- [Your objective] Beginning at the line that contains "Sort by the Name column header", reproduce the entries below exactly, ending with the line that contains "At what coordinates". Omit each picture.

- [Provided records]

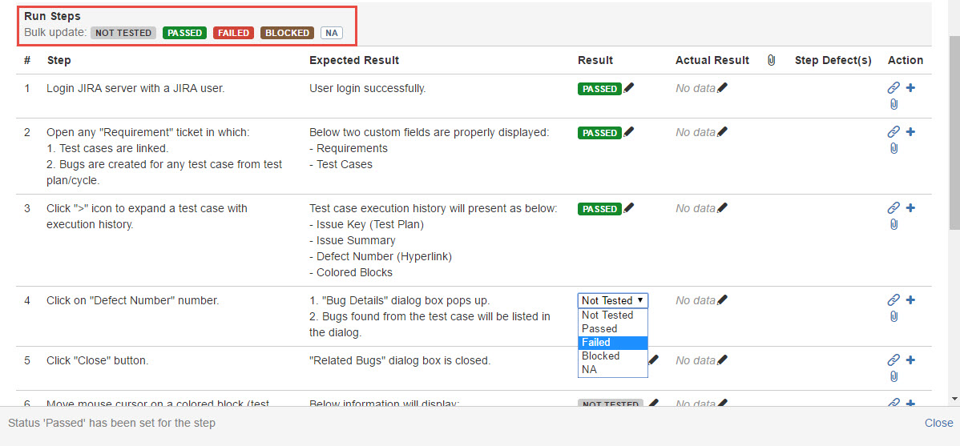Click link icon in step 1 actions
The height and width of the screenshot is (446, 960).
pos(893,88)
---
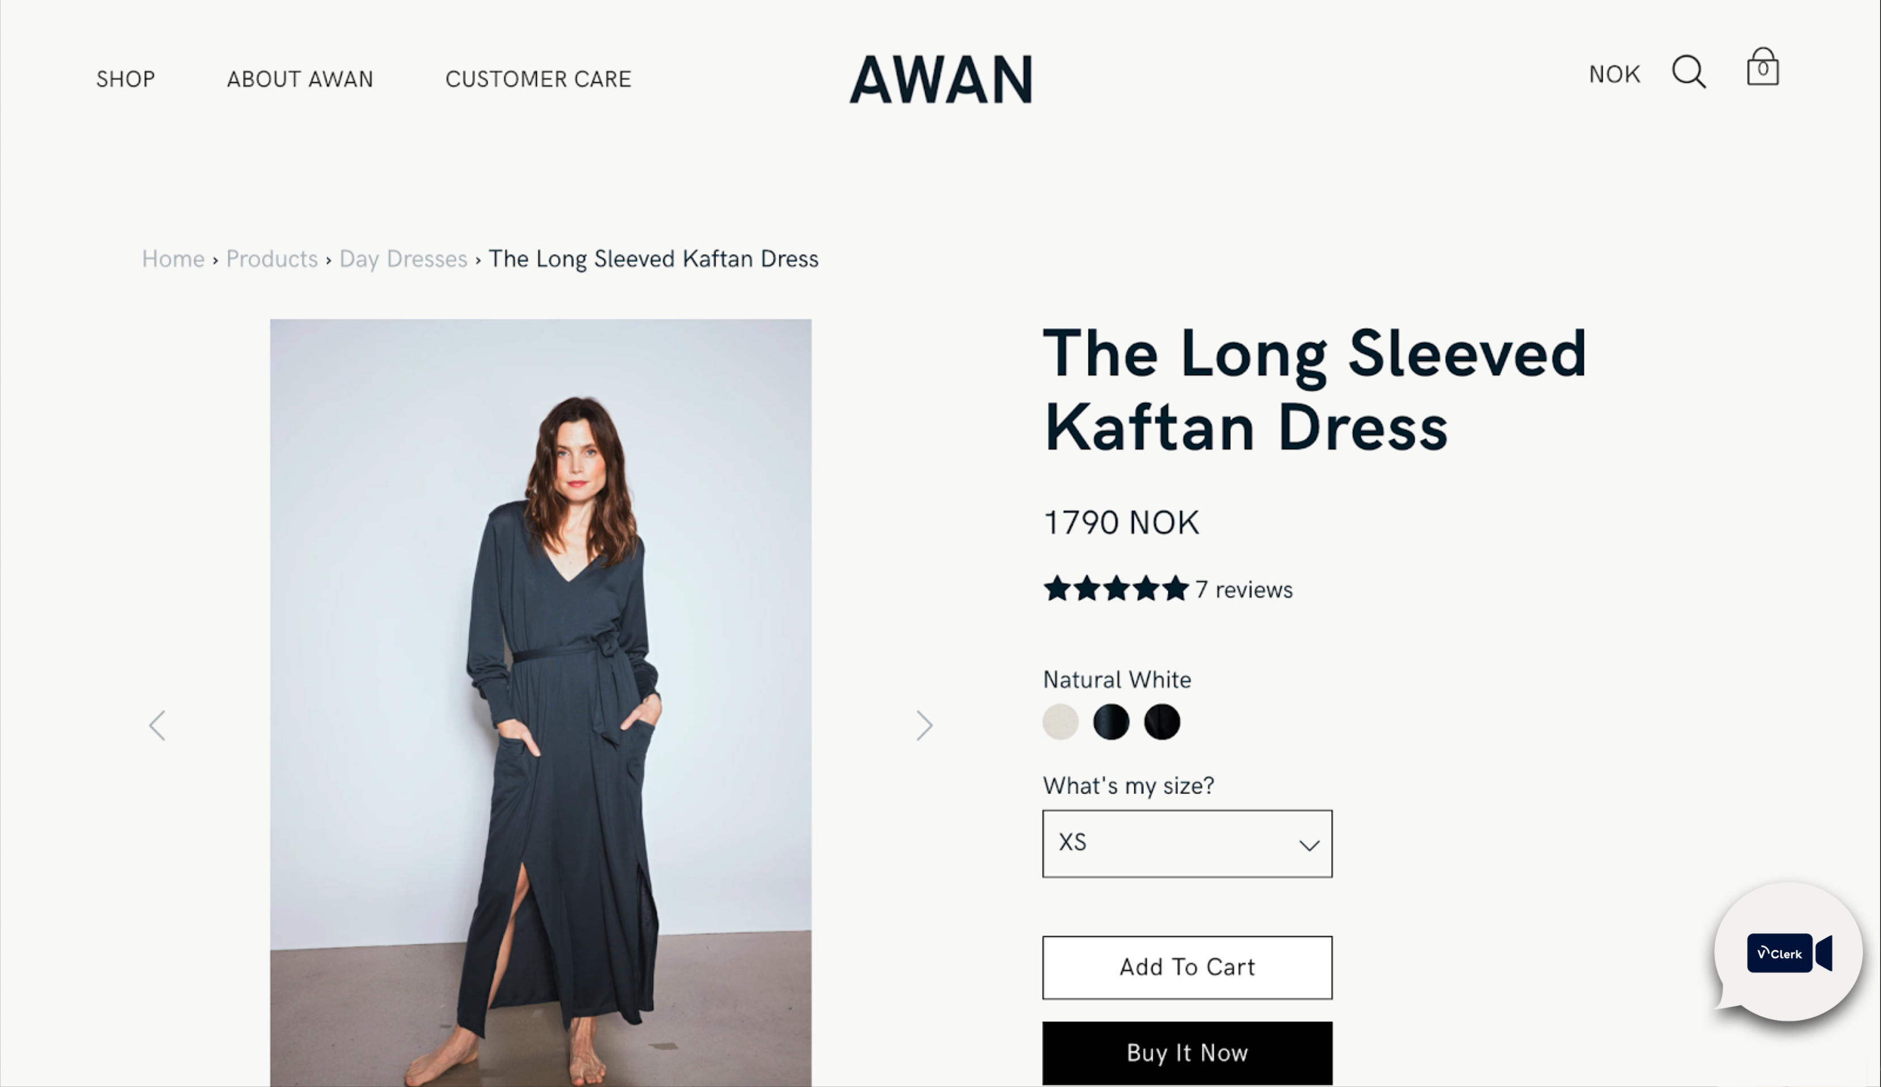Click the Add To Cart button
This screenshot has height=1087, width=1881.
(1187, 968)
---
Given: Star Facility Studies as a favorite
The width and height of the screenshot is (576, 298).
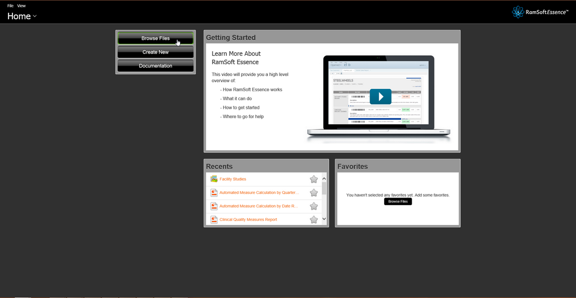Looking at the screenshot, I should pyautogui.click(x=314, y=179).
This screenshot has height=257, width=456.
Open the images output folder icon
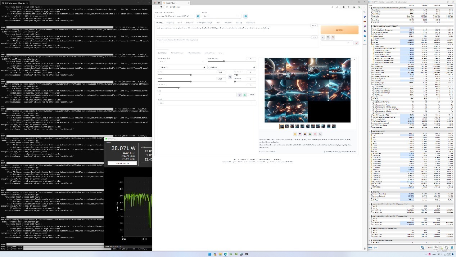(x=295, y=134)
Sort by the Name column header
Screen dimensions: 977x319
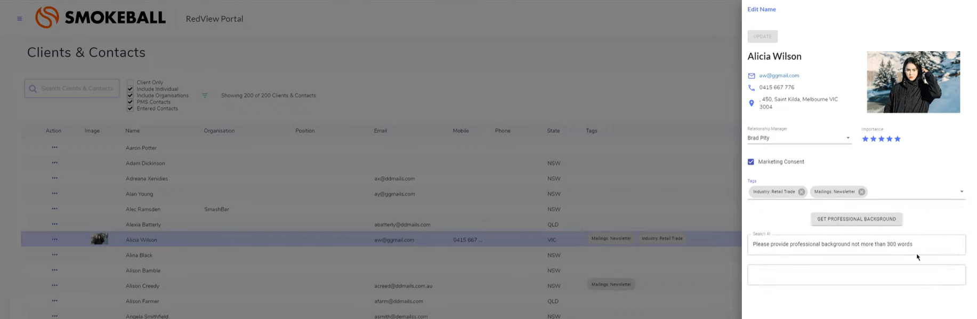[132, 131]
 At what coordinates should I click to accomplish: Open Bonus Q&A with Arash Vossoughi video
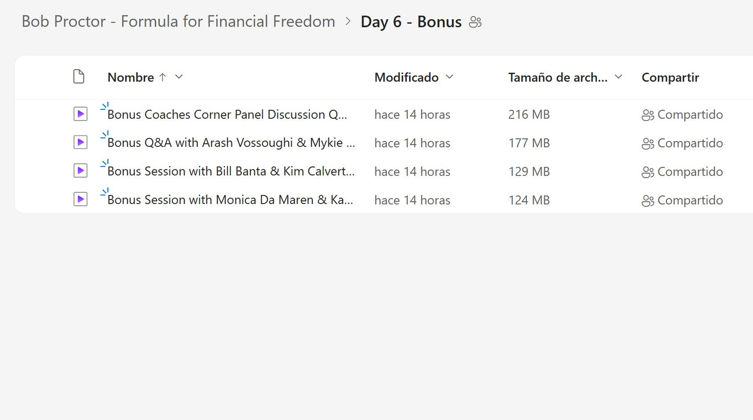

- [Output for this exercise]
Sort by the Name column header
Screen dimensions: 977x319
[132, 131]
 At what coordinates should I click to accomplish: Open Bonus Q&A with Arash Vossoughi video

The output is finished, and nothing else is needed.